The Grizzly switch stays "on" in the On position. Mine is used on a drum sander.


----------



## jschaben (Apr 1, 2010)

Stevedore said:


> I'm thinking of putting paddle switches on a few of my machines (contractor saw, drill press, bandsaw) for easier & safer shutdown if/when things get a little "uncomfortable". Funny how as I get older, I think of safety-related things more frequently...
> 
> These seem like a good option:
> 
> ...


I submit the gentleman failed to read the instructions with the switch. That's called a "magnetic" switch, which simply means there is a latching relay built into it. If you don't wire it such that BOTH hot AND neutral pass through the switch, the machine will run as long as you hold the on switch and stop when you release it. The latching relay needs the neutral line to work. 

The switch you linked to will work fine. Just be sure to wire it correctly. :smile:


----------



## TomC (Oct 27, 2008)

If that's a magnetic starter that looks like a good price. Another advantage of this starter is if you loose power and it comes back on the piece of equipment with that starter will have to be restarted with the switch.
Tom


----------



## TMA Woodworks (Apr 23, 2010)

I bet that it's just a switch. It's pretty small to have a contactor in there too. It will be a good switch if are looking for a paddle switch. To me, it looks like the switch that are on Craftsman like tools.

Bob


----------



## Stevedore (Dec 28, 2011)

Thanks for the replies! I think I'll order a few & see how it goes.

I'd be surprised if it were any kind of magnetic/latching switch for that price, but who knows. The one I read about that had the problem may just have been defective, or the guy wasn't depressing it hard enough, or who knows what.

Thanks again. :thumbsup:


----------



## jschaben (Apr 1, 2010)

http://www.grizzly.com/products/110V-Paddle-On-Off-Switch/H8241/accessories

I've got this one on my table saw and it's the magnetic one. Unplug the saw while it's running and plug it back in and it's still off, either magnetic or FM.:smile:


----------



## Marv (Nov 30, 2008)

One of the reviewers on Amazon states it is in fact a magnetic switch however it doesn't come with instructions....

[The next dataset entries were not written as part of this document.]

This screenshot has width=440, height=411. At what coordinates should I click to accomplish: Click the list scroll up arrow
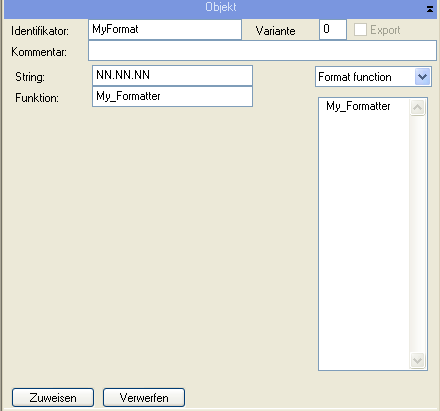coord(417,108)
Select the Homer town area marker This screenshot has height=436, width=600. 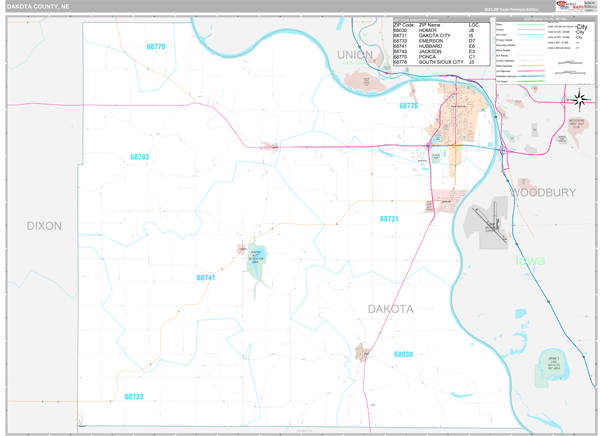tap(362, 351)
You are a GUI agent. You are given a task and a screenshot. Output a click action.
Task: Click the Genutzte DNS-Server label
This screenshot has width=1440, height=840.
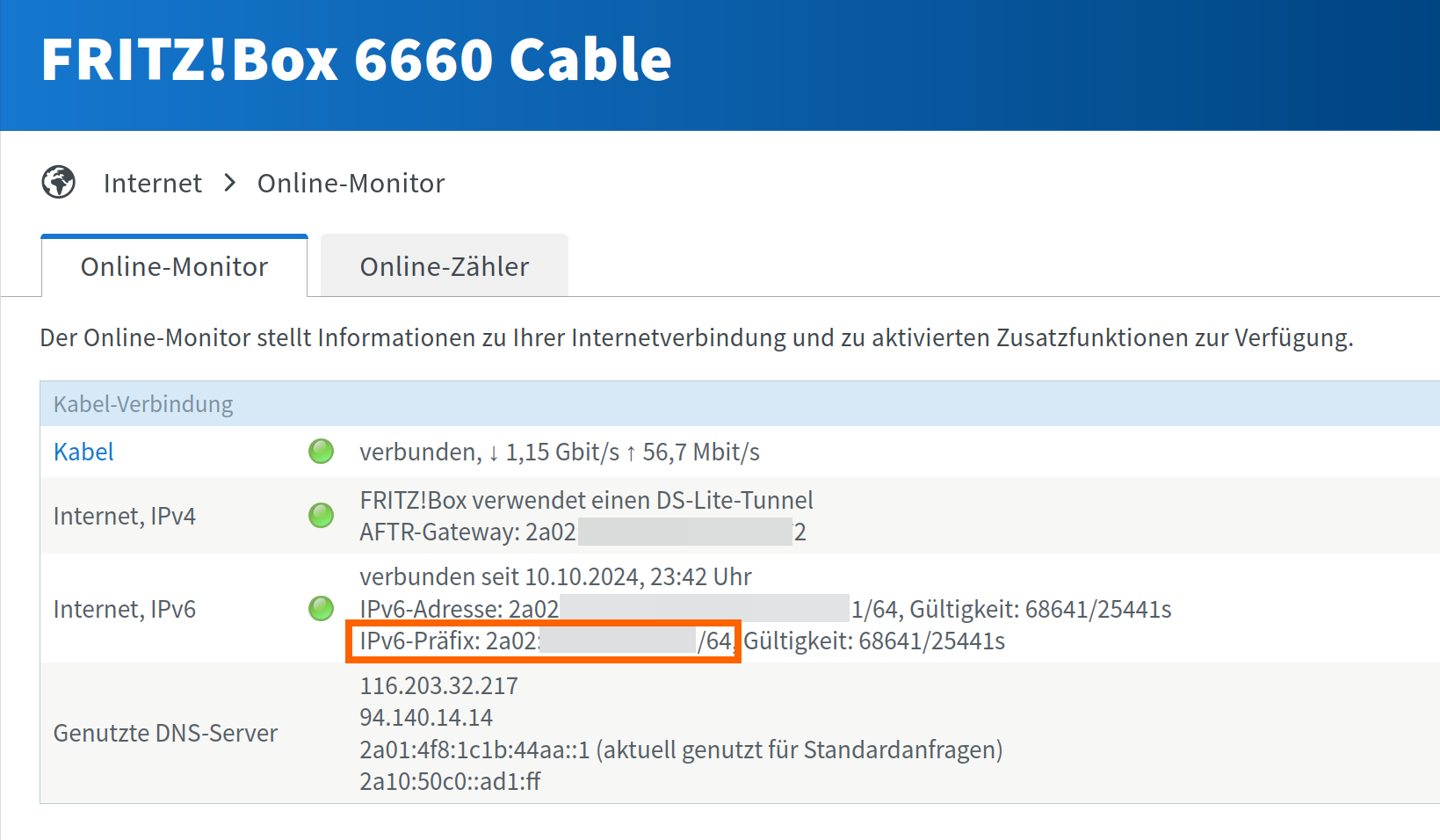click(x=165, y=733)
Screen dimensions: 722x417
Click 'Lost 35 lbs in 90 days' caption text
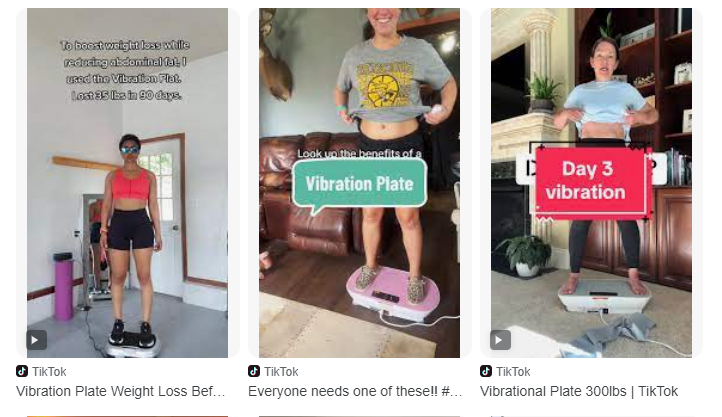pyautogui.click(x=127, y=95)
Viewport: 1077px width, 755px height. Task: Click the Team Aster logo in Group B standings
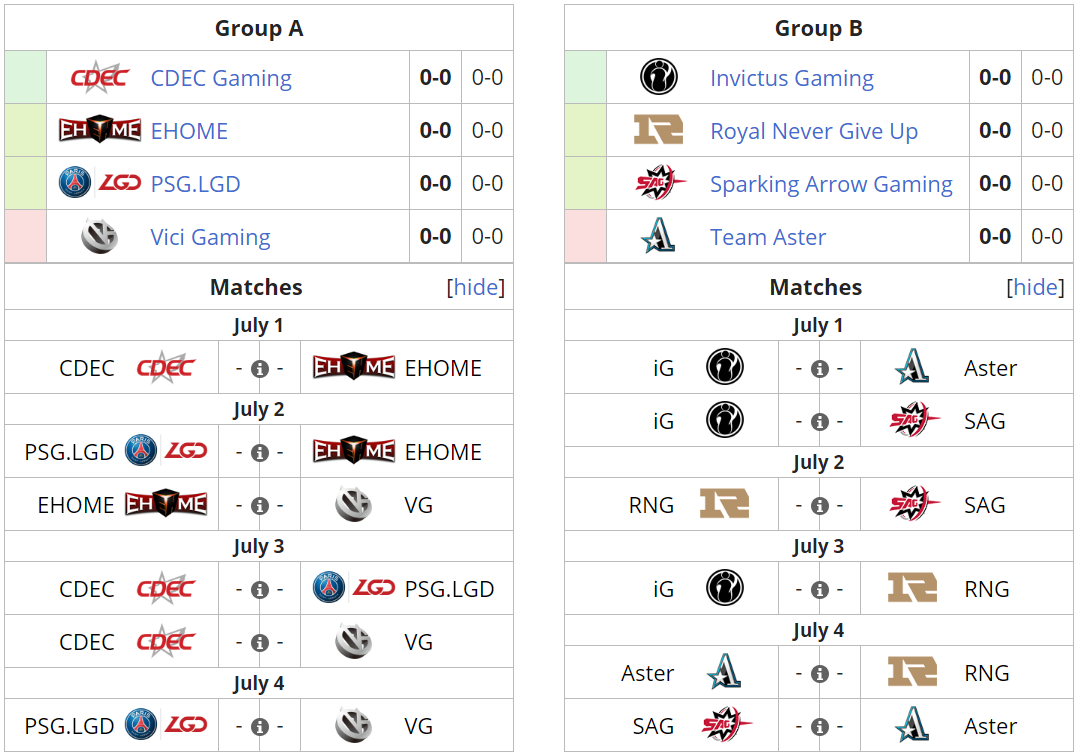point(658,236)
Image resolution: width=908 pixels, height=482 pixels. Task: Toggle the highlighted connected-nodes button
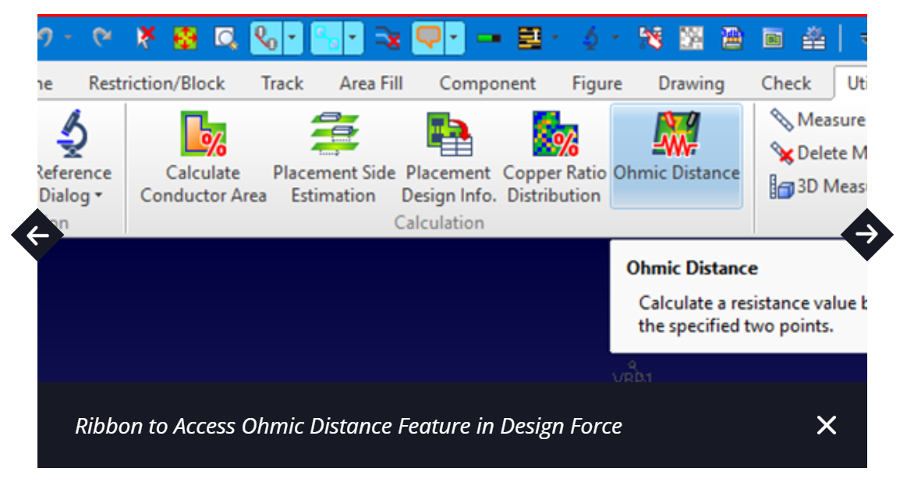(326, 39)

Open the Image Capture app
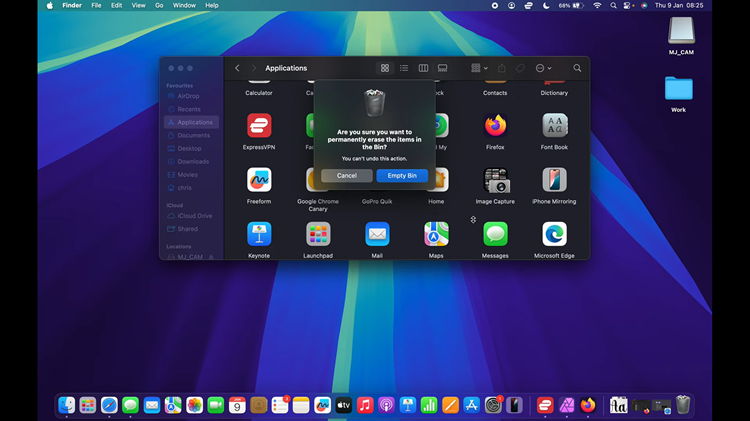point(495,180)
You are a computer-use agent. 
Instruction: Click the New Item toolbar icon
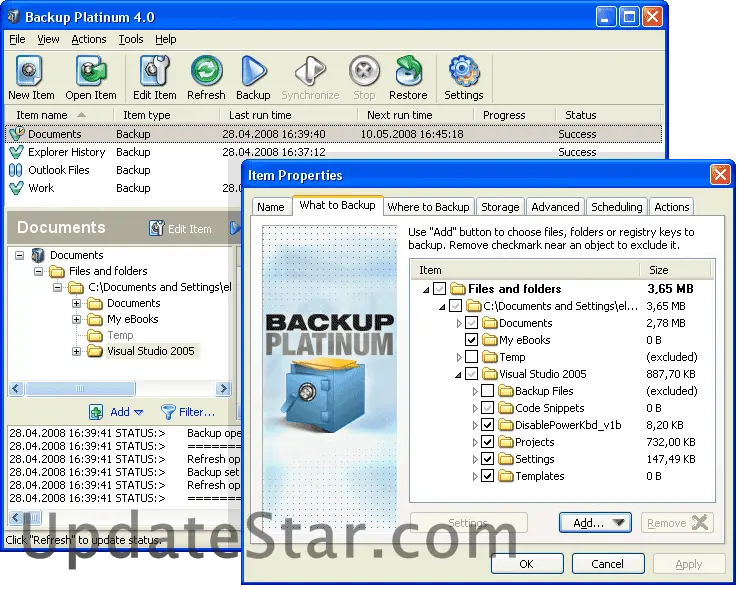[x=31, y=72]

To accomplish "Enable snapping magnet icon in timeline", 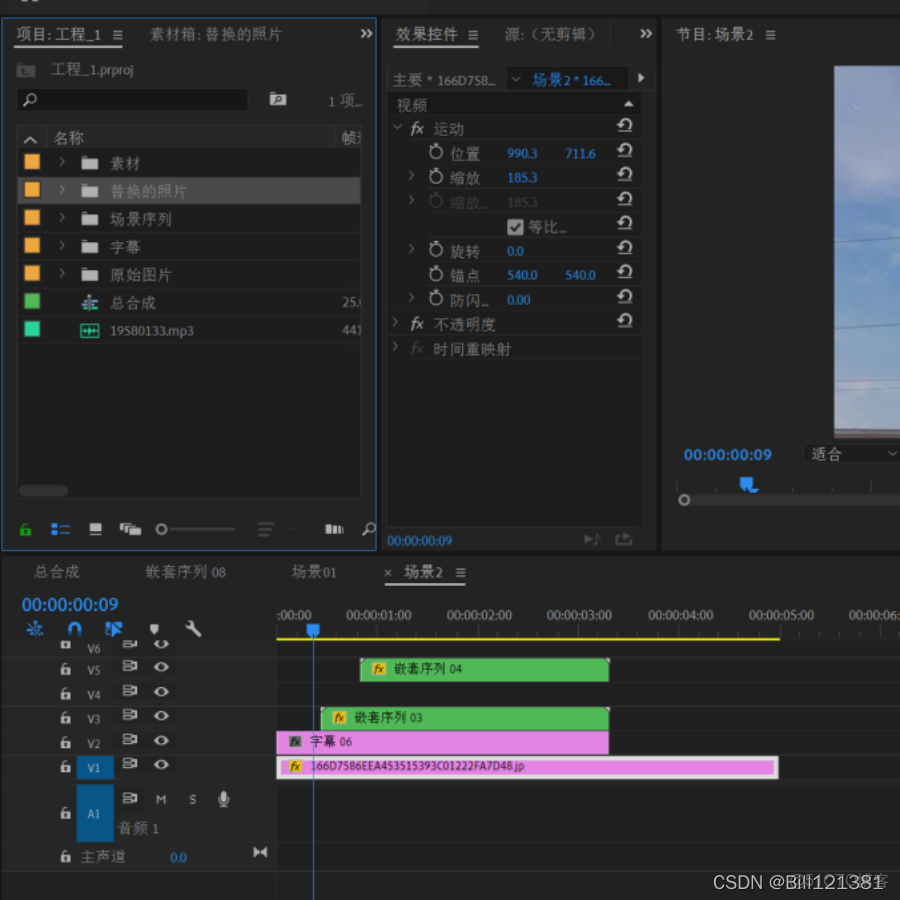I will [73, 628].
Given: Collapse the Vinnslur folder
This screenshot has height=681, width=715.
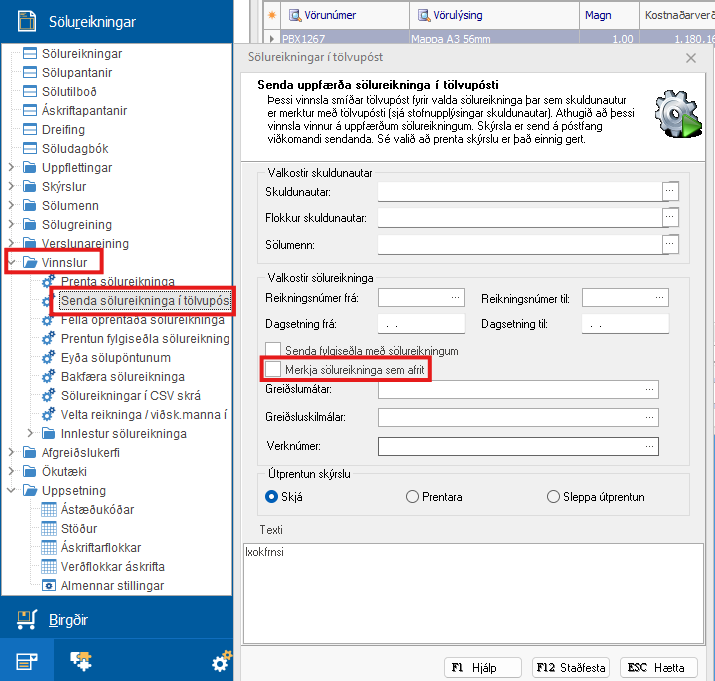Looking at the screenshot, I should coord(11,263).
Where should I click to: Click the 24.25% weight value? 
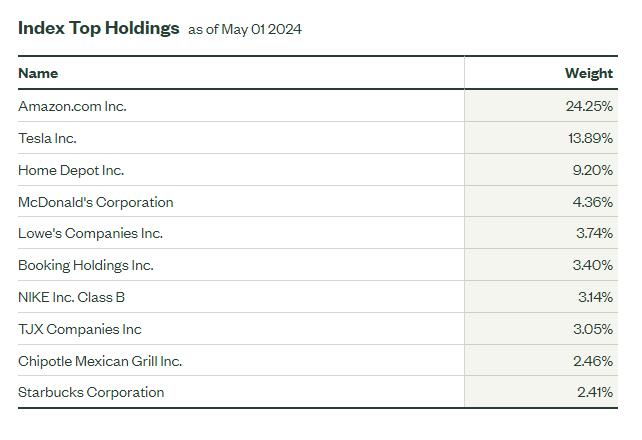(589, 106)
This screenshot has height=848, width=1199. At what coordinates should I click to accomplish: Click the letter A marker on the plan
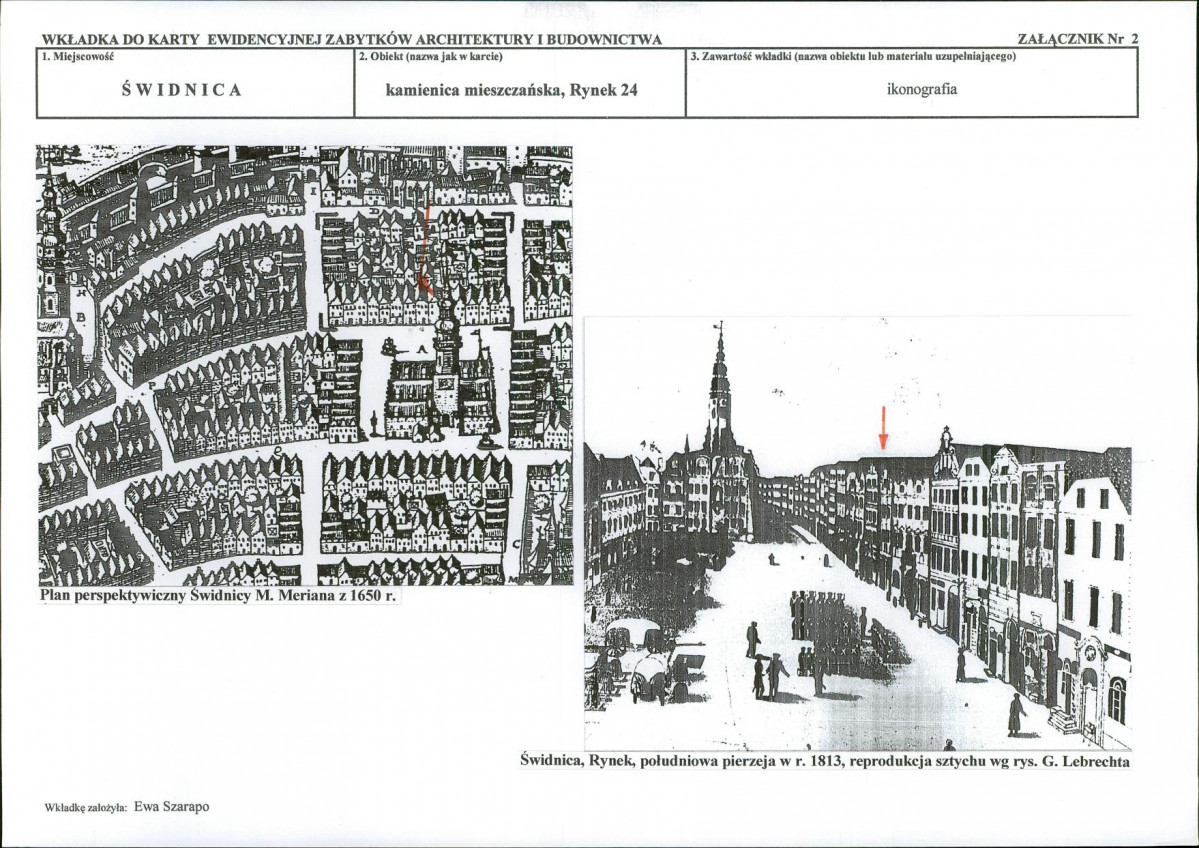click(x=421, y=347)
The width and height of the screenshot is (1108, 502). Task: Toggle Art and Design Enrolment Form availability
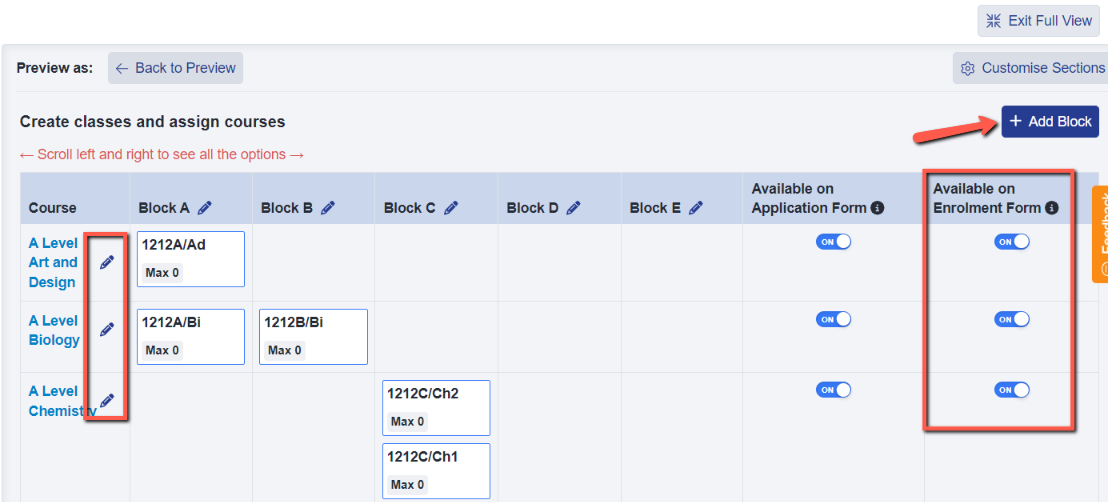click(1011, 242)
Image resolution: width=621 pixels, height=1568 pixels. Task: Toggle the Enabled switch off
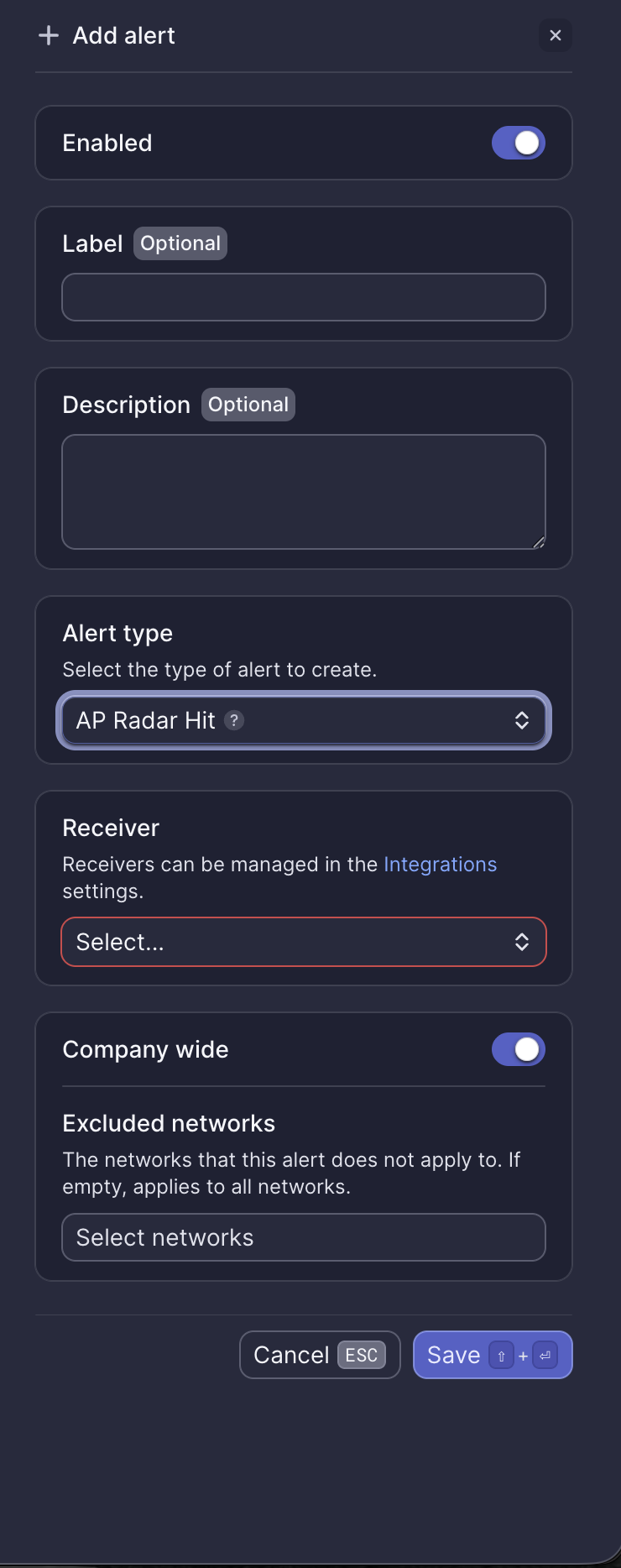pos(518,143)
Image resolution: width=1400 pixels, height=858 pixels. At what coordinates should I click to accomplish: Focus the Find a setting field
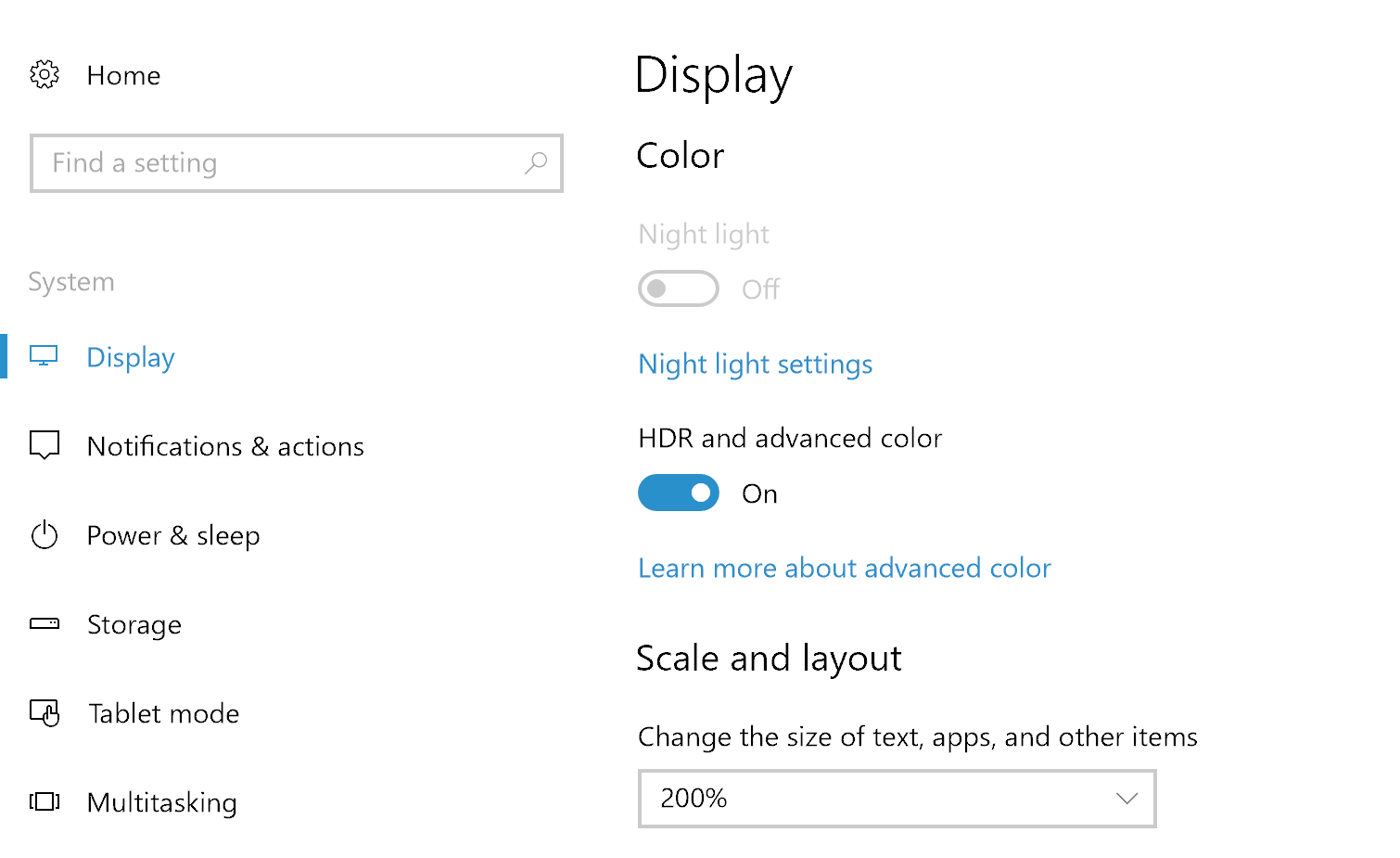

http://www.amazon.com/Woodstock-D41...dp_top_cm_cr_acr_txt?ie=UTF8&showViewpoints=1

I also found another similar one that is a standard on off switch but it costs a few bucks more for some reason...

Woodstock D4151 110/220-Volt Paddle Switch - Amazon.com



jschaben said:


> I submit the gentleman failed to read the instructions with the switch. That's called a "magnetic" switch, which simply means there is a latching relay built into it. If you don't wire it such that BOTH hot AND neutral pass through the switch, the machine will run as long as you hold the on switch and stop when you release it. The latching relay needs the neutral line to work.
> 
> The switch you linked to will work fine. Just be sure to wire it correctly. :smile:


Any chance you could post how to wire it correctly? :smile: (I'd like to get a couple myself and would hate to burn something up!)


----------



## Dave Paine (May 30, 2012)

Marv said:


> Any chance you could post how to wire it correctly?


The switch you purchase should have the instructions.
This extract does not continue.